Question

Let Ajay and Bijay public key is certified by a CA. Both of them uses secure DHKE with parameters α and p for encrypting/decrypting messages with a symmetric algorithm such as AES. Now assume Ranjit hold the CA’s signature algorithm (and especially its private key), which was used to generate certificates. Can Ranjit decrypt old cipher-texts which were exchanged between Ajay and Bijay before the CA signature algorithm and private key was compromised, which Ranjit had stored? Explain.

Answer 1

According to the DHKE (Diffie-Hellman Key Exchange) algorithm, only the public key has been shared between Ajay and Bijay. Because as per the parameters α and p are global public elements and known to everybody. Ajay generates his own private key X_A which is not known to anyone. Using his private key, now Ajay calculates the Public Key Y_A as Y_A = α ^X_Amod p. Similarly, Bijay generates his own private key X_B that is not revealed to anyone. Using this private ley, Bijay calculates the Public Key Y_B as Y_B = α ^X_Bmod p.

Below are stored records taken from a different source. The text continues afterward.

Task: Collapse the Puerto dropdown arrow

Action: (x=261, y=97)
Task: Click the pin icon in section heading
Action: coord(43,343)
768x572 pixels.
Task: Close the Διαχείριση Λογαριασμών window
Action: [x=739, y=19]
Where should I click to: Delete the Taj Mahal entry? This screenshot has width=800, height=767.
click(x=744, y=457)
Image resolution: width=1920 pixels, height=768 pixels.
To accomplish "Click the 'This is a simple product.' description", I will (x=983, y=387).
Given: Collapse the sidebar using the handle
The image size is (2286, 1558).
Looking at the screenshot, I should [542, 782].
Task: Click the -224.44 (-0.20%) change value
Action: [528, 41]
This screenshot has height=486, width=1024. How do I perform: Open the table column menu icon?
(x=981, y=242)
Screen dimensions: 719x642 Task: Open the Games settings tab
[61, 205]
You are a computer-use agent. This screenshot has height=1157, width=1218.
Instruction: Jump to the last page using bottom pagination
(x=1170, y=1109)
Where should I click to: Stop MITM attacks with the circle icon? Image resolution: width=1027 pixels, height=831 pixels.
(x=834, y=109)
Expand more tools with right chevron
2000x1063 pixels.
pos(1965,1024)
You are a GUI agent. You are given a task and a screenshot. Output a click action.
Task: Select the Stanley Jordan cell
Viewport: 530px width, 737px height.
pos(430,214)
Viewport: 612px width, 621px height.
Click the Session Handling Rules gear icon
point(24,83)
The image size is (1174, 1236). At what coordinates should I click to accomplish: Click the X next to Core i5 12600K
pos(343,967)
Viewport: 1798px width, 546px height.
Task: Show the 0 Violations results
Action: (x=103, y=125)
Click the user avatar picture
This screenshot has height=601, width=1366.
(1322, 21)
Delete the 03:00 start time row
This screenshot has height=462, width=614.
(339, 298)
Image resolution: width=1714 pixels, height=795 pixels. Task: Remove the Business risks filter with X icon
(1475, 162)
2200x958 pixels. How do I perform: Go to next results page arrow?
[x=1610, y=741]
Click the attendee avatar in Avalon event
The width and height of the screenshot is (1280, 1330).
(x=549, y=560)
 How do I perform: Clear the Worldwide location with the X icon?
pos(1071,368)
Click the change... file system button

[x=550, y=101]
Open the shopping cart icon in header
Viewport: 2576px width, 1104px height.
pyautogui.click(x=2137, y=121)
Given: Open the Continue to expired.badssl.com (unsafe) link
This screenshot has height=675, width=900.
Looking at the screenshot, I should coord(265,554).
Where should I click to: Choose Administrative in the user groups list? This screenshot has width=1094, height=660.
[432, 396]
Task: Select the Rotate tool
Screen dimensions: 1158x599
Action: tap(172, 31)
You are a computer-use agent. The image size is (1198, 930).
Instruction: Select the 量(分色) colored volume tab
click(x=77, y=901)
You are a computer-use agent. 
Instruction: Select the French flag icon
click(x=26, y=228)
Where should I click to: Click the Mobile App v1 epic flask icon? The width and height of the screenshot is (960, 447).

This Y_A and Y_B only are shared which is certified by the CA. Then a Secret Key is calculated by both Ajay and Bijay using their own private keys X_A and X_B. K = (Y_B )^X_A mod p (by Ajay) and K = (YA)^X_B mod p (by Bijay)

Then using this Secret Key 'K' actually which was not shared between Ajay and Bijay has been used for encrypting/decrypting messages using the AES algorithm.

Now if Ranjit holding only the CA's Signature Algorithm could only retrieve the Public keys of Ajay and Bijay with the private key of that CA. Hence, Ranjit could spoof Ajay or Bijay in terms of authorized sender or receiver only in future transactions using the compromised private key and the CA.

Ranjith by no way could find the Secret Key 'K' which are known only to Ajay and Bijay that were not shared at all. Hence, there is no option for Ranjit to decrypt old-cipher texts which were exchanged between Ajay and Bijay as these ciphertexts were encrypted and decrypted only with the Secret Key 'K'.